Era uma Fábrica abandonada, assustadoramente vasta e, porque não dizê-lo, muito misteriosa. Eu avançava cauteloso por aqueles lugares escuros, o Zé me orientando, enquanto subia escadas e aravessava alpendres em direção ao quadro de luz. Enquanto isso me falava do seu trabalho:
“As vezes recebo um galerista no meu ateliê e me recuso a vender certo quadro. Não está pronto, digo, o galerista discorda. Mas não vendo. O quadro tem primeiro de espantar a mim, não importa que espante os outros. Se não, não está pronto. Também não deixo levar para casa por uma semana para ver se combina com os móveis -você acredita que me pedem isso?
Este galpão eu saí procurando e aluguei para poder fazer meus “monstros comedores de margaridas”, que vou expor no MAM. Era uma velha fábrica abandonada, onde repousam, talvez para sempre, restos de tudo: Pneus, madeiras, grandes galões ou engradados, até restos de desfiles de Carnaval. Coisas sem valor e esquecidas. Animais também, tem aqui, cachorro velho, gato, cabra, até cobra. Também restos humanos. Umas pessoas suadas e sujas, de bernudas e sem camisa, que dormem por aqui. Aparecem de manhã, me pedem 1 real para tomar café, vão no botequim, depois voltam pra cá e ficam por aí o dia inteiro, quase invisíveis... Devem estar dormindo em algum canto.
Também eu fico aqui o dia inteiro, enquanto meus monstros, alguns já pendurados, se formam.
E em dizendo isso meteu a mão no quadro de luz e desceu uma chave.
Tudo se iluminou de repente.
E lá estava eu, no meio do galpão diante das telas penduradas, com cordas e roldanas.
Telas de talvez 5 metros de altura, por 6 de comprimento. Meia dúzia de telas, formando um conjunto realmente enorme, um canto de outro mundo.

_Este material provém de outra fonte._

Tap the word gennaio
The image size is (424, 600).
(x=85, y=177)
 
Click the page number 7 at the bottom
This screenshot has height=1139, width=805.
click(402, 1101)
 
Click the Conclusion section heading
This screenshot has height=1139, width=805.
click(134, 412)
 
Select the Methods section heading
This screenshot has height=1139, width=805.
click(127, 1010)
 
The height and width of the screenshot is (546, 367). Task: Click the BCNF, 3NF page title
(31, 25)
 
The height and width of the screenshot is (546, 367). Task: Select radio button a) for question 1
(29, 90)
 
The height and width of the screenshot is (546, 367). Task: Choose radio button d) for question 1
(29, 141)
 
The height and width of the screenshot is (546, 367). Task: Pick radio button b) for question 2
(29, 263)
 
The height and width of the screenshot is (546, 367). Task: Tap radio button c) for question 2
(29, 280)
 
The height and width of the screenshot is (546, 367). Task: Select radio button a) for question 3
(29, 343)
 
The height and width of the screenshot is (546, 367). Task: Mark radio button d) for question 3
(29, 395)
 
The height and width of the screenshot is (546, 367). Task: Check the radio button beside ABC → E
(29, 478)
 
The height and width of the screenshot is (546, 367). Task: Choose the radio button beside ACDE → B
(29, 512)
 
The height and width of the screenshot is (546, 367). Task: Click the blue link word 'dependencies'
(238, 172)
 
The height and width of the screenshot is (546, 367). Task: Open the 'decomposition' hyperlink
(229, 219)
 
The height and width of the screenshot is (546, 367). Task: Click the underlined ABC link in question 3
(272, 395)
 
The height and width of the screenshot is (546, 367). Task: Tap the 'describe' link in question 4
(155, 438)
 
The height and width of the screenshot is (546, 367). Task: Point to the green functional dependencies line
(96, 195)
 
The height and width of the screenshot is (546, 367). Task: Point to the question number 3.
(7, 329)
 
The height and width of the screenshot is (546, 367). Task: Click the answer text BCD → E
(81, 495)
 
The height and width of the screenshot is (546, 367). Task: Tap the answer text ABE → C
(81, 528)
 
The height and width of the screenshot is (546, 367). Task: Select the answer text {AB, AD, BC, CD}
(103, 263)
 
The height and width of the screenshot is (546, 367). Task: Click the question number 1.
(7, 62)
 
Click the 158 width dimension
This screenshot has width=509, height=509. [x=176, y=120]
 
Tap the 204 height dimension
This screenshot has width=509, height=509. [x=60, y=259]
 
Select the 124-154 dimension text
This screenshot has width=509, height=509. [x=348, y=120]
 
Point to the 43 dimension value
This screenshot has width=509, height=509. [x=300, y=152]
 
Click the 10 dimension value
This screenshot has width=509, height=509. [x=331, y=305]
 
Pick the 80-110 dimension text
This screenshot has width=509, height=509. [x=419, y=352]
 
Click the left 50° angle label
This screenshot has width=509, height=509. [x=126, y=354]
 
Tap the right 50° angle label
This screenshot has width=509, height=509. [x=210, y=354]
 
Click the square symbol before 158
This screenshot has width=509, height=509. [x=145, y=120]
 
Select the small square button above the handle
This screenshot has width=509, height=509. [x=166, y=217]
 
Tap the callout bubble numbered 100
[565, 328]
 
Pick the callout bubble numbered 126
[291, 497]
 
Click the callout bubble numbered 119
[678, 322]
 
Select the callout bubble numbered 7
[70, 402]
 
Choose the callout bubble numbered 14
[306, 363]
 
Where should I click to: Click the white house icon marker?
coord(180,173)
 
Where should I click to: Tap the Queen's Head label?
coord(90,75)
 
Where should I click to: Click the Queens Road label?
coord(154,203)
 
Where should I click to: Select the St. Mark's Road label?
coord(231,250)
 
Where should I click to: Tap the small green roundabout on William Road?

Por um momento eu não disse nada, sob o impacto daquela cena, a estranheza da experiência. Este momento se prolongou talvez por minutos, não sei. Os quadros eram muito bonitos e me silenciavam, assim como silenciavam o espaço. Devoravam-lhe o ar. E o pintor continuava a me contar coisas sobre seu trabalho. -“Cada quadro demora mais ou menos 90 dias para ficar pronto. Primeiro estendo a lona de caminhão. Depois coloco sobre ela, em camadas diferentes “a cabeleira”, a lã de aço, que vêm em bobinas que só eu tenho. Aí molho aquilo tudo (água) e espero a oxidação. Espero. Sem saber o que vai sair ali debaixo. Epero 30, 40 dias, dependendo das condições atmosféricas. Espero. Uma espera cega. Então retiro tudo e vejo o que a oxidação fez, o que resultou na lona. Então começo tudo de novo, desta vez exercendo certas escolhas. Coloco mais ali, menos aqui, cubro tudo de novo, de novo a cegueira. E espero o que a oxidação e o Tempo têm para me oferecer. Uns 90 dias depois descubro tudo e penduro. Eis o quadro, sobre o qual depois exerço outras modificações. Eis o quadro, instável, impermanente. O quadro. A espera é muito importante no meu trabalho, fica certamente impregnada nele. De alguma forma meu trabalho é sobre a Espera.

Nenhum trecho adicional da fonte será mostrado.